__REQUIRED ACTION__
Print the lines that run from the line with "The image size is (1402, 733)." to the line with "Given: Open the filter funnel icon", keeping both end lines, exactly as they appear in the entries below, and nothing else.

__DATA LISTING__
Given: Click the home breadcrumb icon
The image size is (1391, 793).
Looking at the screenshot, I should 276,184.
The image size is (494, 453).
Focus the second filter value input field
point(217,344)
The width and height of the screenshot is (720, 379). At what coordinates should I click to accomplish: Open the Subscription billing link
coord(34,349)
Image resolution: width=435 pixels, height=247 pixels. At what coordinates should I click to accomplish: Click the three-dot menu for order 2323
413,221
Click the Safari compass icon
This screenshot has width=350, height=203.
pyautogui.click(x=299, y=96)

* * *

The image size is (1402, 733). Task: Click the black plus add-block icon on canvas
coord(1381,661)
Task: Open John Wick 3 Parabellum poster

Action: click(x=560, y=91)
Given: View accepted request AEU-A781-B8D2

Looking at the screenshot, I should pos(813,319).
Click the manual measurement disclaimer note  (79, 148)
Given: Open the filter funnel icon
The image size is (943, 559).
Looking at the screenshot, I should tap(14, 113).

__ANSWER TO THIS EXERCISE__
The image size is (1402, 733). Task: Click the black plus add-block icon on canvas
coord(1381,661)
Task: Open John Wick 3 Parabellum poster

Action: click(x=560, y=91)
Given: View accepted request AEU-A781-B8D2

Looking at the screenshot, I should pos(813,319).
Click the manual measurement disclaimer note  (79, 148)
Given: Open the filter funnel icon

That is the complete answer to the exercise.